Prince George's County State's Attorney Aisha Braveboy and Prince George's County Police Chief Hank Stawinski announced that Thomas Hawks was indicted in connection with the Dec. 30 crash that killed 5-year-old twins Alexander and Rosalie Mejia, and their brother 1-year- old Isaac.
The children were killed and their parents, Alexis and Juanita Mejia, were seriously injured after they were rear-ended by Hawks in a pickup truck near Wilson Bridge Drive, according to police. Authorities said Hawks was heavily intoxicated at the time of the crash.
According to officials, Hawks' blood alcohol content was nearly twice the legal limit.
Hawks was taken into custody and later released, sparking a public outcry.
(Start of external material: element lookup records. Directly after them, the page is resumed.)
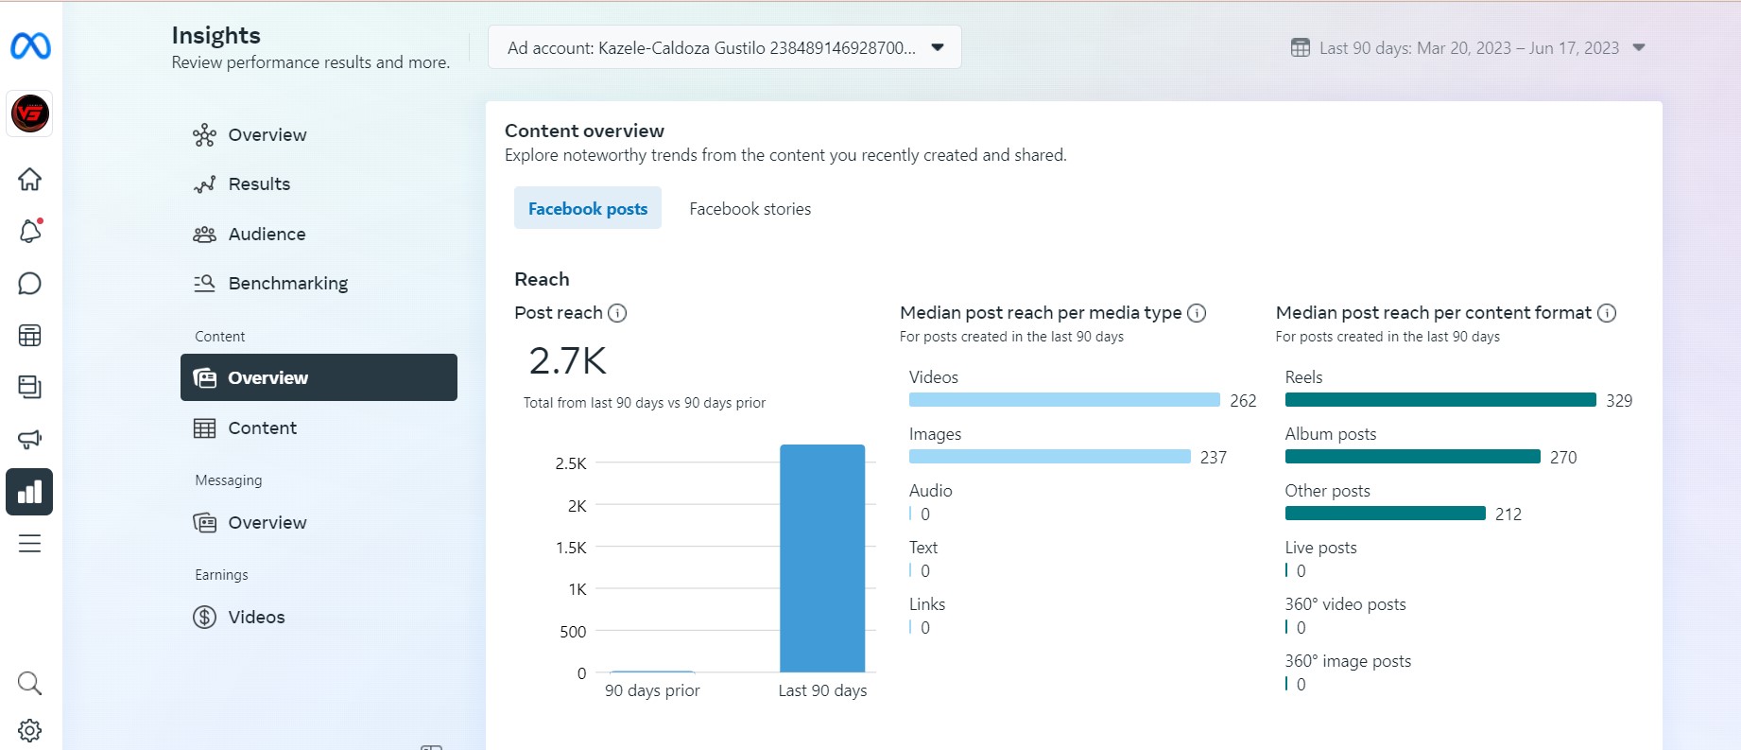
Task: Open the Ads megaphone icon
Action: pos(30,439)

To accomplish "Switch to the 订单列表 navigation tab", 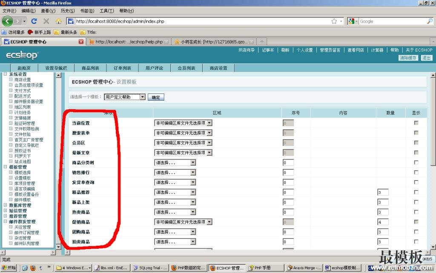I will pyautogui.click(x=122, y=68).
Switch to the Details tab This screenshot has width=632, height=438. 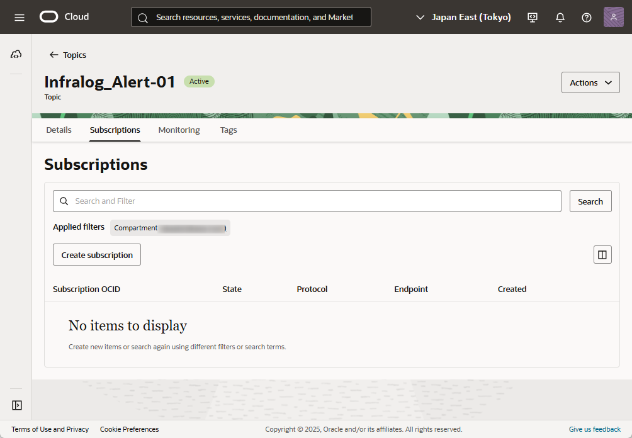(x=59, y=130)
At the time, police and prosecutors said they refrained from formally charging Hawks in part because of a 1990 court decision. The Maryland Court of Appeals ruled that a man charged with a lesser crime in a traffic stop could not be charged again with a more serious crime because it amounted to double jeopardy.
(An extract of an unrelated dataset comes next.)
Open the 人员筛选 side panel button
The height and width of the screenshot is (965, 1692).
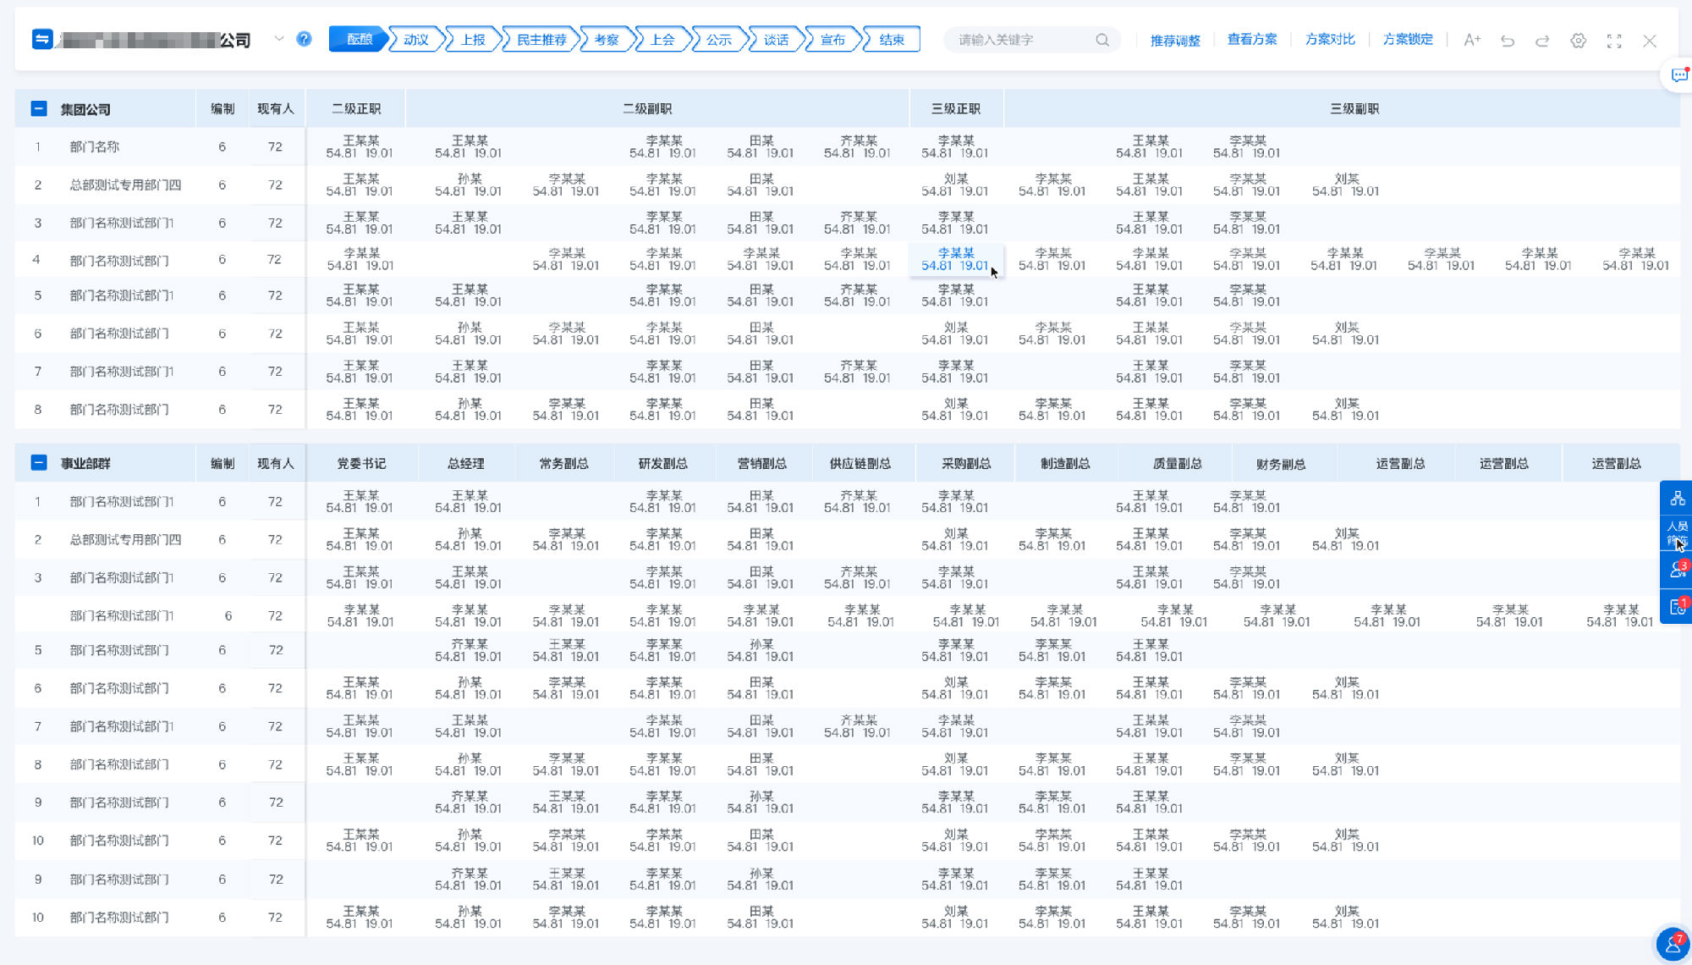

Because of this, investigators said they have to be careful to make the most appropriate charging decision supported by the facts of the case.
Hawks was indicted on three counts of vehicular manslaughter and two counts of causing serious injury by motor vehicle while under the influence, according to officials. Hawks is expected to surrender with his attorney, officials stated.
If convicted on all counts, Hawks faces up to 36 years in prison.
Following the fatal crash, law enforcement and officials declared they would step up efforts to make Indian Head Highway safer. The stretch of road is one of the most dangerous in Prince George's County and there have been more than 1,000 crashes on it in the past three years. More than 60 people have reportedly died in crashes on Indian Head Highway in the past 11 years.
Prince George's County Executive Angela Alsobrooks said the county would step up traffic enforcement on the roadway and look for long-term solutions.
Del. Kriselda Valderrama, sponsored the bill that put the first and only speed camera on Indian Head Highway at the intersection of Old Fort Road in 2018, said she would push for more speed cameras along the roadway following the Dec. 30 crash.